▶ _Excerpt_:
Awards
Grand Challenges is a family of initiatives fostering innovation to solve key global health and development problems. Each initiative is an experiment in the use of challenges to focus innovation on making an impact. Individual challenges address some of the same problems, but from differing perspectives.
Showing page 1 out of 1 with 10 results per page.
Improving Neglected Tropical Diseases Drug Management Through the TraceRX Platform
Amanda Odum of the Research Triangle Institute in the U.S. will develop a mobile Application, TraceRX, to record and track drugs donated to mass drug administration campaigns in Nigeria to ensure the right drugs are in the right place at the right time. Donated drugs are currently monitored by paper methods, basic software programs, or local pharmacists, which leads to inaccurate ordering, expired drugs, and stockouts. They will design an Application for Android devices that will enable scanning of received drugs to record the type, origin, and expiry date, provide alerts so that drugs approaching expiration can be prioritized for use, record consumption, and track the full supply chain. They will also develop a dashboard for program managers to visualize the data to easily forecast need and communicate any required changes.
Improving Mass Drug Administration (MDA) Data Quality with Electronic Tally Counters
Aleta Williams of FHI Partners LLC in the U.S. will design, build, and test a mobile, digital tally counter for community drug distributors to accurately record data during mass drug administration campaigns for neglected tropical diseases in rural and deprived communities. Currently, these data are generally captured on paper, which is inefficient, prone to errors, and difficult to share. They will use a human-centered design approach to produce a prototype tally counter that can record essential information including GPS coordinates during campaigns, and test their performance and acceptability with stakeholders and end-users.

▶ _Tasks to carry out_:
(a) Please extract the part of the Grand Challenges awards page starting with "Improving Mass Drug" and going on through "stakeholders and end-users.".
(b) Answer these questions from the Grand Challenges awards page:
(i) What is the name of the mobile application to be developed for tracking donated drugs?
(ii) In which country are the mass drug administration campaigns that this application will serve?
(iii) What organization is Aleta Williams with?
(c) Continue the Grand Challenges awards page from its last sentence.

▶ _Information_:

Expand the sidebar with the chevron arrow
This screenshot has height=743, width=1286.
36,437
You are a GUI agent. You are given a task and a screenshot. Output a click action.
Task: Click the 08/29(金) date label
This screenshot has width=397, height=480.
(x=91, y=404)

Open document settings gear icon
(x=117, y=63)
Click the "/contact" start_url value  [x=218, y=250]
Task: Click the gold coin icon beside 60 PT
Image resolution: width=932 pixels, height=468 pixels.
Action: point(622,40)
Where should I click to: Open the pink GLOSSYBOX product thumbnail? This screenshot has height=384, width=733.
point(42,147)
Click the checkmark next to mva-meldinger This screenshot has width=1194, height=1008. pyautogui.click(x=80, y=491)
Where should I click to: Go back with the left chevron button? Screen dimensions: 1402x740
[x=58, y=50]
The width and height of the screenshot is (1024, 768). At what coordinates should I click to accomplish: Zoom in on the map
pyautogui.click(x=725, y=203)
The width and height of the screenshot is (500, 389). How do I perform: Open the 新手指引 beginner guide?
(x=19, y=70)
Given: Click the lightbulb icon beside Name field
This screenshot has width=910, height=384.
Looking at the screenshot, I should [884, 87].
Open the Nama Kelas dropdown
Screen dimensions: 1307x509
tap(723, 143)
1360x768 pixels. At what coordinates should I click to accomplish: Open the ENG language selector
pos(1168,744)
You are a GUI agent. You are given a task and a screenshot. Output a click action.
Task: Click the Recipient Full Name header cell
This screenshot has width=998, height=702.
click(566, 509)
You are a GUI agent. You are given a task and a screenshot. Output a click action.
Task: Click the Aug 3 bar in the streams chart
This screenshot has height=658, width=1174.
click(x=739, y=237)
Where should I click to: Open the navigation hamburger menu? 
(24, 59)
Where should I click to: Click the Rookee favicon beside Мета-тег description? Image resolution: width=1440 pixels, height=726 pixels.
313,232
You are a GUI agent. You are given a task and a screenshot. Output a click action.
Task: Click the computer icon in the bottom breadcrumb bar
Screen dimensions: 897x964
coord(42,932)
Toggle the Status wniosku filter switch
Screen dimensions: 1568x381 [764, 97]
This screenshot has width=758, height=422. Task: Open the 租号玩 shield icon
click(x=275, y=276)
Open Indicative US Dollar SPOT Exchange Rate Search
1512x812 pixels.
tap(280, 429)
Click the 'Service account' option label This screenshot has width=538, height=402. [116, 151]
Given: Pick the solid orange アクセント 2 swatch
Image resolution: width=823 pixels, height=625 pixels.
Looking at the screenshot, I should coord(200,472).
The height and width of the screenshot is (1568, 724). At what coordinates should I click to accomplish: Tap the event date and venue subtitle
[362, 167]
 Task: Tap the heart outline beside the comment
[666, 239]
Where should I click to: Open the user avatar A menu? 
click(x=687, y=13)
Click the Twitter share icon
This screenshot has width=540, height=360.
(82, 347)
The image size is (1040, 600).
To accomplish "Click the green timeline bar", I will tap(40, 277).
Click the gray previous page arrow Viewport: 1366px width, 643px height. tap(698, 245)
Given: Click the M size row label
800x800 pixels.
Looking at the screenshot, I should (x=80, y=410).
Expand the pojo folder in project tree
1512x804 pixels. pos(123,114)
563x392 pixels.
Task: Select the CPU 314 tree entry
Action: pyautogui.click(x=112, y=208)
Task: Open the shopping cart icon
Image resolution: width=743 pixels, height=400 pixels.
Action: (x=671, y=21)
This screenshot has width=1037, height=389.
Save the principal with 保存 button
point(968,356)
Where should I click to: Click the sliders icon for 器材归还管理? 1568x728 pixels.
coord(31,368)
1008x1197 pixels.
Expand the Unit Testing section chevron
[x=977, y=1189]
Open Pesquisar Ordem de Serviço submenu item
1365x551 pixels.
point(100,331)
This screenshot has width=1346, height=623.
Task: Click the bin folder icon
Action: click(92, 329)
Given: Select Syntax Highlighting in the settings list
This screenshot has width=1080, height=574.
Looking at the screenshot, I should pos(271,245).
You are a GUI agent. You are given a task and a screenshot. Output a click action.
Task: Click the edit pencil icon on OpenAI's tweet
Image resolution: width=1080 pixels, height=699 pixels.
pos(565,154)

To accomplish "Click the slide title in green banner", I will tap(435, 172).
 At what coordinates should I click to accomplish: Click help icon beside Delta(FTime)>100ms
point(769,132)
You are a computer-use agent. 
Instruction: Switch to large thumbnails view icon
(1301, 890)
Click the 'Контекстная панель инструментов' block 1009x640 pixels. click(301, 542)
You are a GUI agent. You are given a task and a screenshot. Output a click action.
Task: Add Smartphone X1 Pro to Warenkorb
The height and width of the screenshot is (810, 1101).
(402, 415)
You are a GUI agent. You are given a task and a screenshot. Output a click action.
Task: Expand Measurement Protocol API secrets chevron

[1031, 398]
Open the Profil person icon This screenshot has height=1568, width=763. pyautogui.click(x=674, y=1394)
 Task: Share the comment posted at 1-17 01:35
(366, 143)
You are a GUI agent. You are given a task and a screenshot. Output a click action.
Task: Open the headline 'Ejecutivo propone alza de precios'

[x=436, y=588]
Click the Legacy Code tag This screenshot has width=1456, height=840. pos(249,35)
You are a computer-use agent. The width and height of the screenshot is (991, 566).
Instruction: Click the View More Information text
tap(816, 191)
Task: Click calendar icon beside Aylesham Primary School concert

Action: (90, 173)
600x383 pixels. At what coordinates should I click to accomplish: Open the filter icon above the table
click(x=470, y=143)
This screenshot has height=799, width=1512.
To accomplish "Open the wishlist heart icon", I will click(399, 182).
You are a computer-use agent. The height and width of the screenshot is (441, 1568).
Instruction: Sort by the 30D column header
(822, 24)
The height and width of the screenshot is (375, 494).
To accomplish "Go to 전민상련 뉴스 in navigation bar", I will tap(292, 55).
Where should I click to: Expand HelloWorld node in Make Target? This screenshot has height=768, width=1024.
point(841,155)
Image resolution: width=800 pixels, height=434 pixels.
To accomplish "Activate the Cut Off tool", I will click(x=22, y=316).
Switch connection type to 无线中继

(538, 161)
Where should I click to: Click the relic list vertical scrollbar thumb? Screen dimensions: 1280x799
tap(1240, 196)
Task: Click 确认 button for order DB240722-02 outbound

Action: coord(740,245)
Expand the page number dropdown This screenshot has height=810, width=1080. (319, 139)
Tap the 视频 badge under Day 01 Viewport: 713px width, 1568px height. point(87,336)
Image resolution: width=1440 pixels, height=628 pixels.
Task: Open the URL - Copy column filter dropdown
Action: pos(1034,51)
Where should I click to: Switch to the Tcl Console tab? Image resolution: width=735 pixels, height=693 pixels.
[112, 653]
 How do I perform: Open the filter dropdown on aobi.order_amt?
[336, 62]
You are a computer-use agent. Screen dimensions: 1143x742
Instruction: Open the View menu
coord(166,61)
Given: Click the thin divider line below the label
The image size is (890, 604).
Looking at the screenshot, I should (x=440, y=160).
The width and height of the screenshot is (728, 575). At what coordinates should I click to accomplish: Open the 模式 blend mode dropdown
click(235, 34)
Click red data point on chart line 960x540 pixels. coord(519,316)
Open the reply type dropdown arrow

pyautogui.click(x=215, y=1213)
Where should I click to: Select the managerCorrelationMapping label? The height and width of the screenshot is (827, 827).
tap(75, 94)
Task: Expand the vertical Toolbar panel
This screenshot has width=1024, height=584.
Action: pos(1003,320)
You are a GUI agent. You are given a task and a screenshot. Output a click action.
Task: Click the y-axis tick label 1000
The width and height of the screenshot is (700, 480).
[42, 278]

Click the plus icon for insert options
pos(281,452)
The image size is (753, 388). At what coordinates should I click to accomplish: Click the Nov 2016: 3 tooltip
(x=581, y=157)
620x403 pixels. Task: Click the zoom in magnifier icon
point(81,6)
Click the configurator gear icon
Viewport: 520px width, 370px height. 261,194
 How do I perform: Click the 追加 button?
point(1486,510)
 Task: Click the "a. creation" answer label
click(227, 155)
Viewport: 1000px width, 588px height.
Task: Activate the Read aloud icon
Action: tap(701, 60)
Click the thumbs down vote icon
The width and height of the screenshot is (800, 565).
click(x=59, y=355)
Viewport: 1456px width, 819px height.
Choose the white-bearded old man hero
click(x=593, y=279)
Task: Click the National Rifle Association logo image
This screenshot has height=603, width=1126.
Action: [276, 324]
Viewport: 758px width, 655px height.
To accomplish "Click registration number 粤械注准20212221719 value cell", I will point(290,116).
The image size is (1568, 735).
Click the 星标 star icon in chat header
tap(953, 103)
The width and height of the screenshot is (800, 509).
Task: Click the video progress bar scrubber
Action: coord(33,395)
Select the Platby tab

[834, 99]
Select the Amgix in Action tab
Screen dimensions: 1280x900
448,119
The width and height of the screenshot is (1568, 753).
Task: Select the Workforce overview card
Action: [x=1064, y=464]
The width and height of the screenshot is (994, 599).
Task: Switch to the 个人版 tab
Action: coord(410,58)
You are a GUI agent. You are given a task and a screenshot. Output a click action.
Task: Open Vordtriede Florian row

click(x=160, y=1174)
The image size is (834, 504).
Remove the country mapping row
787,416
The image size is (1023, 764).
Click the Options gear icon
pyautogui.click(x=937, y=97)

▶ _Activity answers_:
(a)
Improving Mass Drug Administration (MDA) Data Quality with Electronic Tally Counters
Aleta Williams of FHI Partners LLC in the U.S. will design, build, and test a mobile, digital tally counter for community drug distributors to accurately record data during mass drug administration campaigns for neglected tropical diseases in rural and deprived communities. Currently, these data are generally captured on paper, which is inefficient, prone to errors, and difficult to share. They will use a human-centered design approach to produce a prototype tally counter that can record essential information including GPS coordinates during campaigns, and test their performance and acceptability with stakeholders and end-users.

(b)
(i) TraceRX
(ii) Nigeria
(iii) FHI Partners LLC

(c)
Spatial Digital Solution to Improve Mass Drug Administration (MDA): Data Incubator
Justin Cohen of the Clinton Health Access Initiative Inc in the U.S. will develop a user-friendly electronic data collection tool using an open source platform and spatial intelligence to better monitor mass drug administration campaigns in schools and in the community. Their platform integrates population mapping with field data collection processes to accurately calculate intervention coverage, such as the distribution of bed-nets or administered drugs, in near real-time. They will adapt the platform so it can be tested during two specific neglected tropical disease campaigns in Eswatini and Zambia. The platform will enable data collection on numbers of available doses and treatments, and incorporate a dashboard and maps to visualize the collected data and inform local and national decision-makers on campaign progress and to identify areas that need better coverage.